The committee was set up amid mounting concerns over its accounting practices, serious allegations from a short seller, and an ongoing investigation from the US Department of Justice. The company has yet to file its most recent quarterly and annual reports.
In late July, Supermicro's external auditor EY told the company that it had concerns about its internal audit committee and the company’s internal control over financial reporting.
The board then appointed a new director and formed this special committee, bringing in independent outside counsel Cooley LLP and forensic accounting firm Secretariat Advisors.
The new special committee was tasked with investigating the rehiring of employees who resigned in 2018 amid a separate accounting scandal that led the company to be delisted, current sales and revenue recognition practices, export control concerns, and related party disclosures.
However, in October, despite the new special committee, auditor EY resigned and said it was “unwilling to be associated with the financial statements prepared by management.”
The auditor said that "information that has recently come to our attention which has led us to no longer be able to rely on management’s and the audit committee’s representations."
This November, BDO USA was appointed EY's replacement.
The special committee now claims that "the conclusions EY stated in its resignation letter were not supported by the facts examined in the review."
It said that rehiring nine individuals "was the product of reasonable business judgment" as they were never implicated in the previous scandal, but admitted that "there were, however, lapses, including in ensuring guardrails were always in place and observed."
As for revenue recognition, a review of 52 transactions did not find any issues.
The special committee reviewed 11 specific export transactions noted by EY, as well as those flagged by short-seller Hindenburg Research.

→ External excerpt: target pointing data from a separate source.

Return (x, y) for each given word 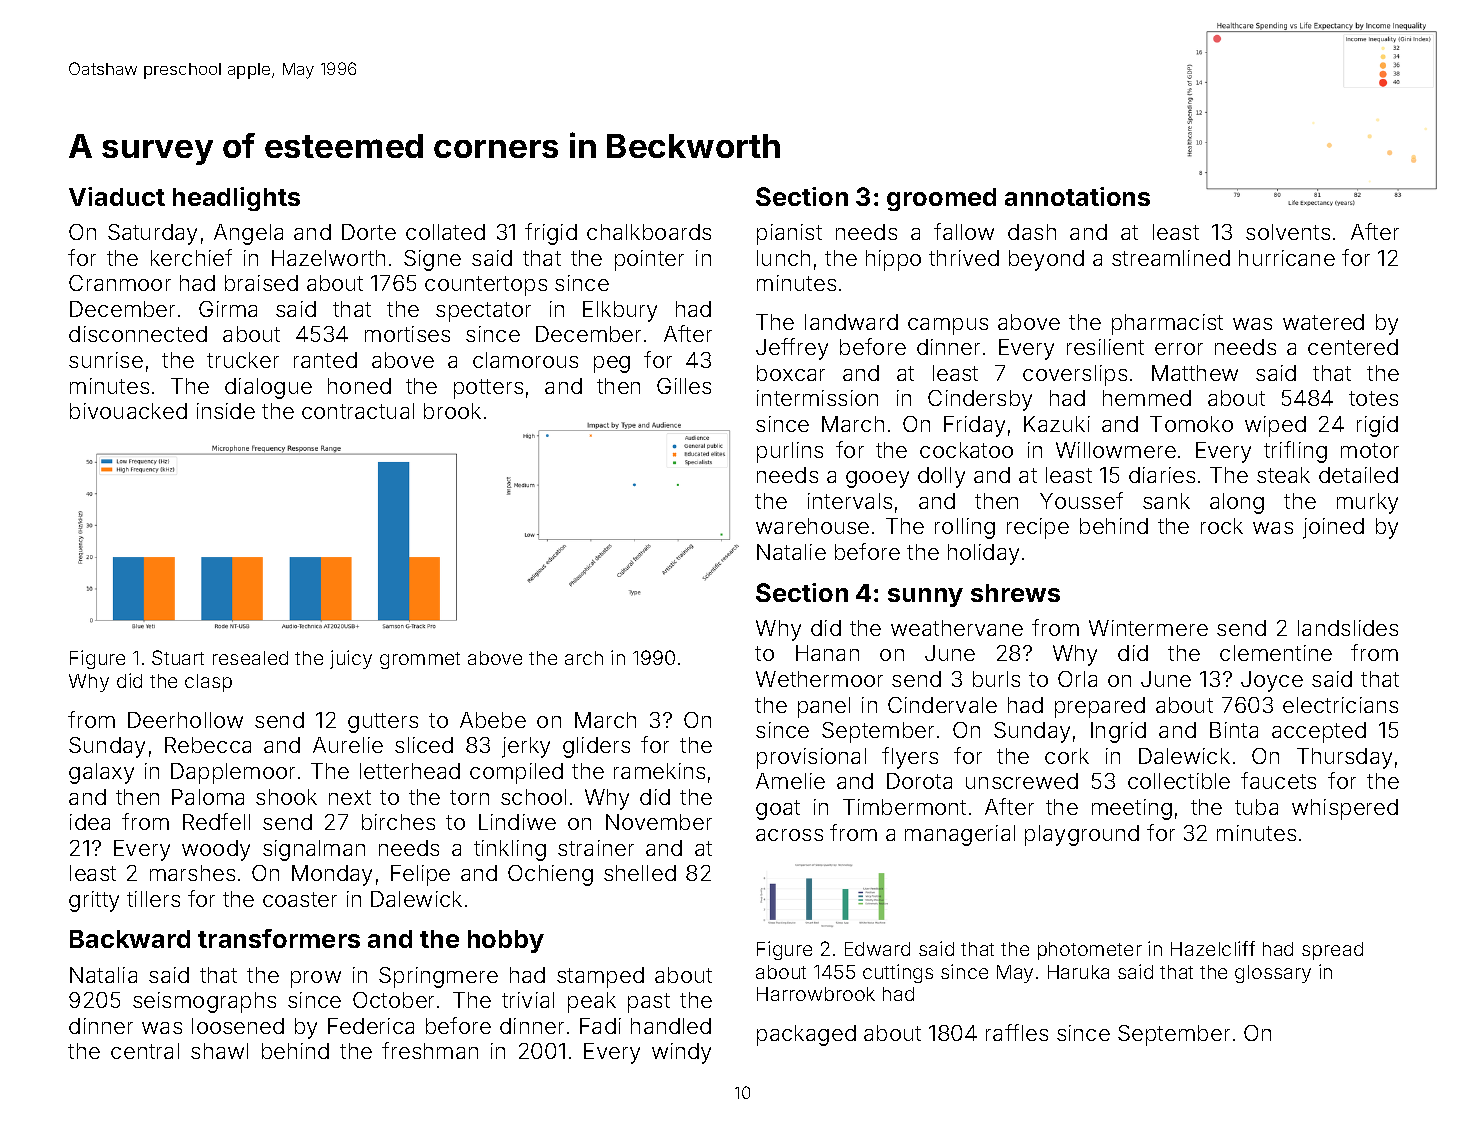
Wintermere (1148, 628)
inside (226, 411)
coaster (300, 899)
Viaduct (117, 196)
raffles (1017, 1032)
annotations (1077, 196)
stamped (600, 977)
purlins (790, 452)
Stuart (178, 657)
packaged (806, 1035)
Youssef (1081, 500)
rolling (965, 528)
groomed (941, 199)
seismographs (204, 1002)
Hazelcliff (1213, 948)
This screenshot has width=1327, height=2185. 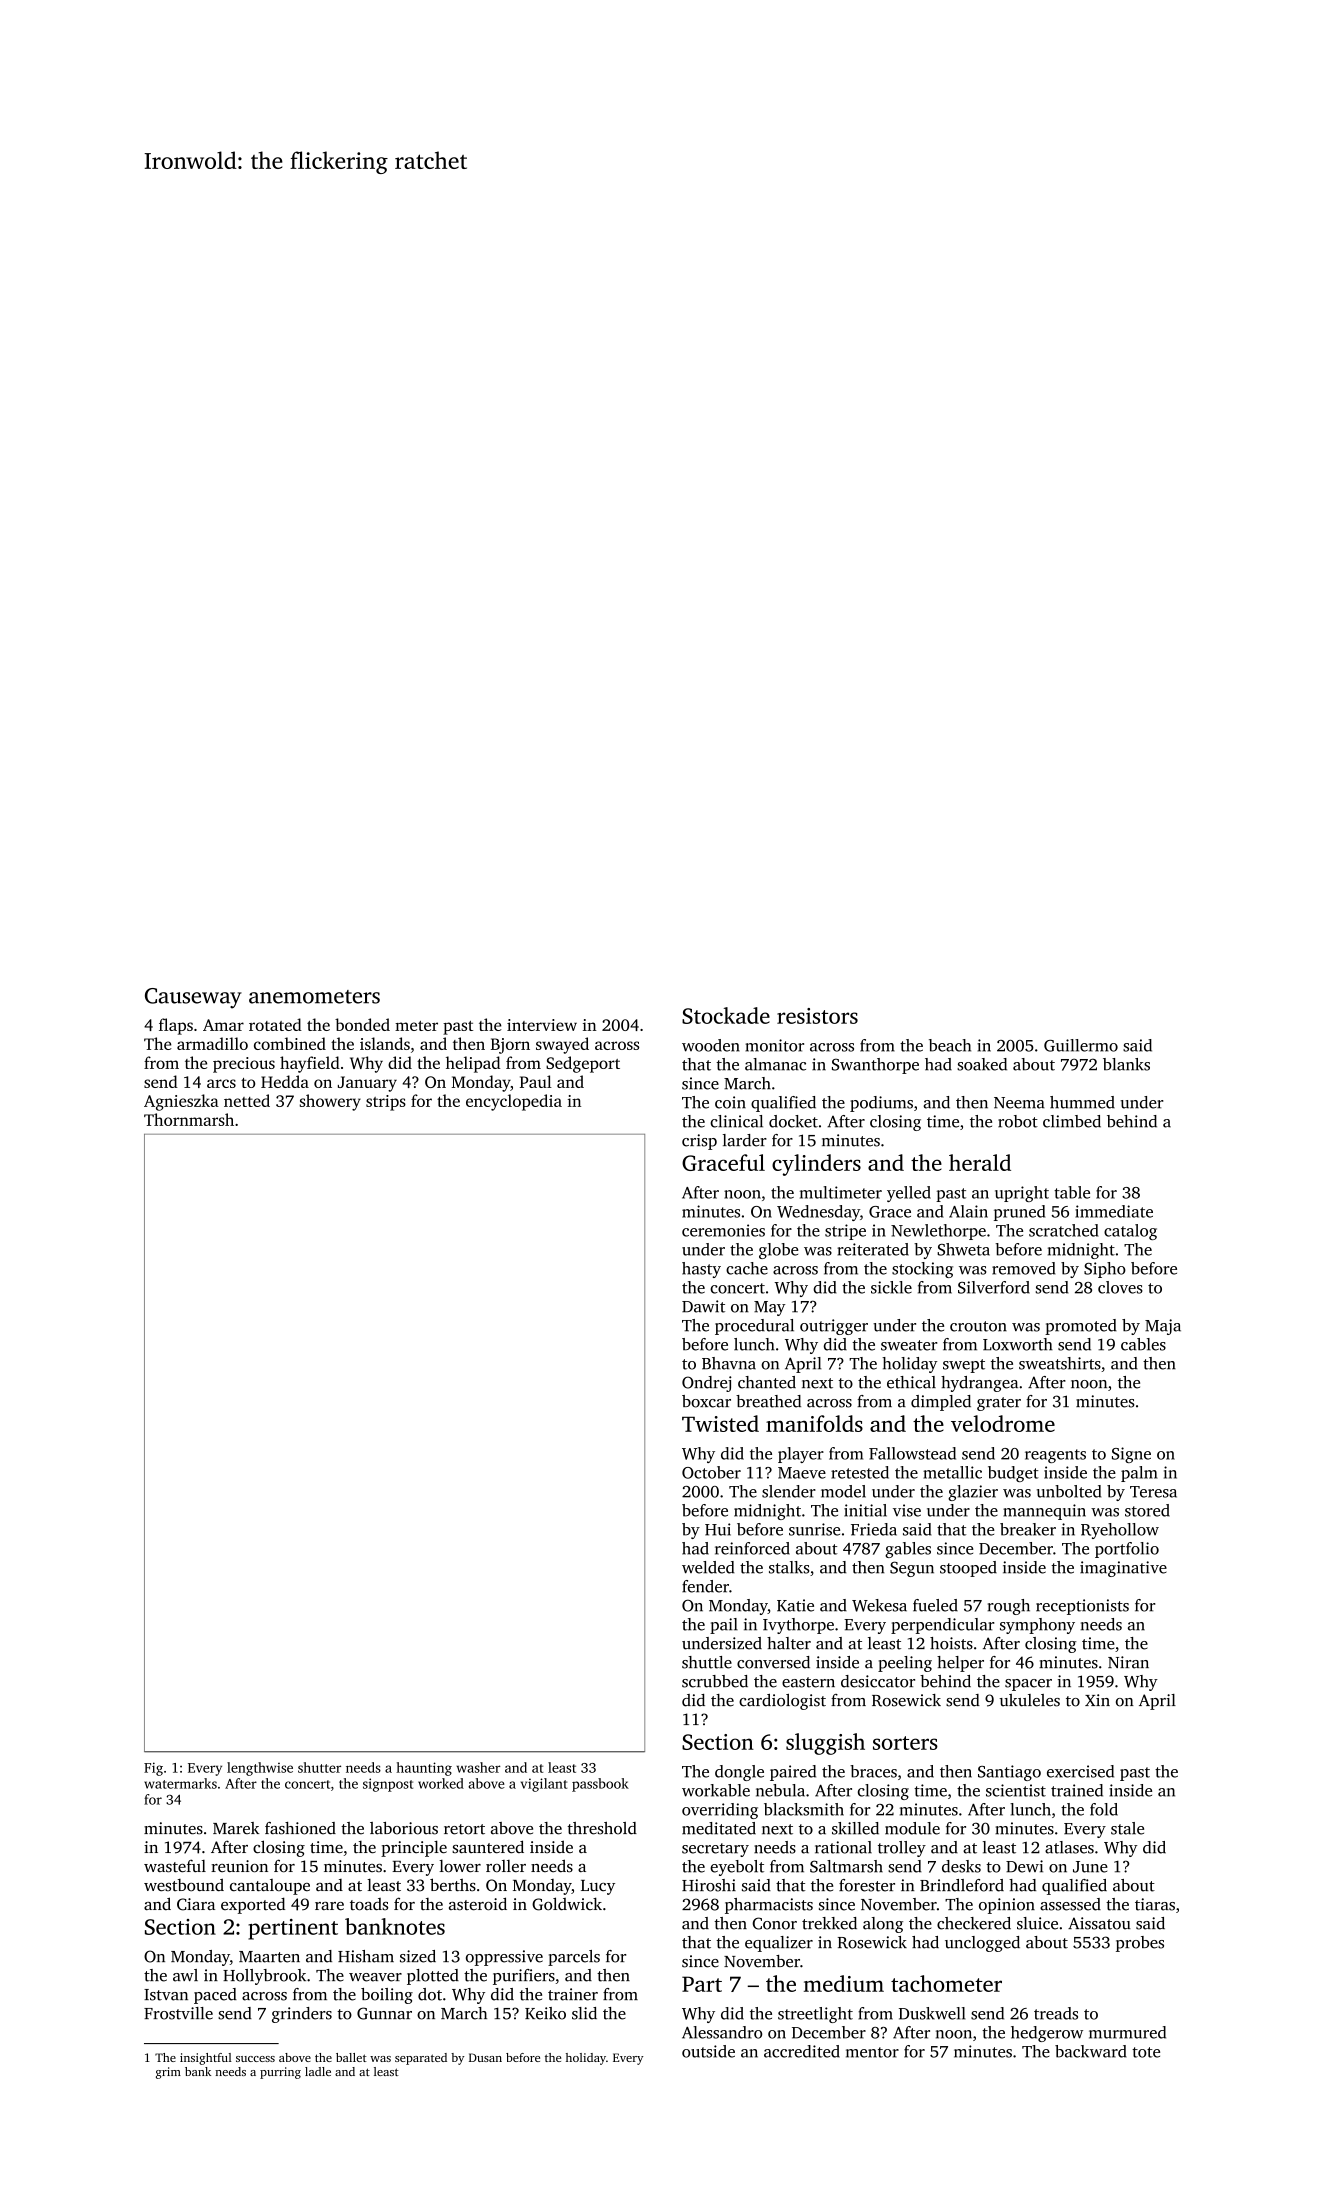 What do you see at coordinates (1016, 1790) in the screenshot?
I see `scientist` at bounding box center [1016, 1790].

It said that it did not identify products that were sold to Russian customers or shipped to Russia in violation of export controls or sanctions laws "that were in place when products were shipped."
Hindenberg alleged that $210 million of IT products were shipped to Russia in contravention of US export rules.

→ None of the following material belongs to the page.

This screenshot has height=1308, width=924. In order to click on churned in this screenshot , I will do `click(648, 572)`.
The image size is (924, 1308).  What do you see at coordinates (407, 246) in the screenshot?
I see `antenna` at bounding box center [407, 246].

Finally, Hindenburg had claimed it uncovered unusual dealings with companies owned by the brothers of CEO Charles Liang. The Special Committee said those relationships were either "(i) previously fully disclosed as required, (ii) not required to be disclosed by applicable disclosure obligations or (iii) in one case, the party became a related party during fiscal year 2024 and will be fully disclosed in the company’s annual report on Form 10-K when filed."
Despite the claims of no wrongdoing or impropriety, the Supermicro special committee recommended replacing the chief financial officer (CFO) "in light of the company’s rapid recent growth and the company’s ambition for future growth."
Supermicro said it has begun a search for a new CFO, although David Weigand will retain the role until a replacement is found.
The Specia committee also recommended appointing a chief compliance officer and a general counsel, both of which Supermicro said it would look for. The company has also appointed Kenneth Cheung as chief accounting officer, he was previously Supermicro's VP of finance and corporate controller.
The final recommendation was to improve training and guardrail monitoring, and then evaluate that training.
Supermicro said that it believes it will be able to complete its annual report on Form 10-K for the year ended June 30, 2024, and its quarterly report on 10-Q for the fiscal quarter ended September 30, 2024, within the deadline given by the Nasdaq to avoid a delisting.
Shares in the company are up 20 percent on the news.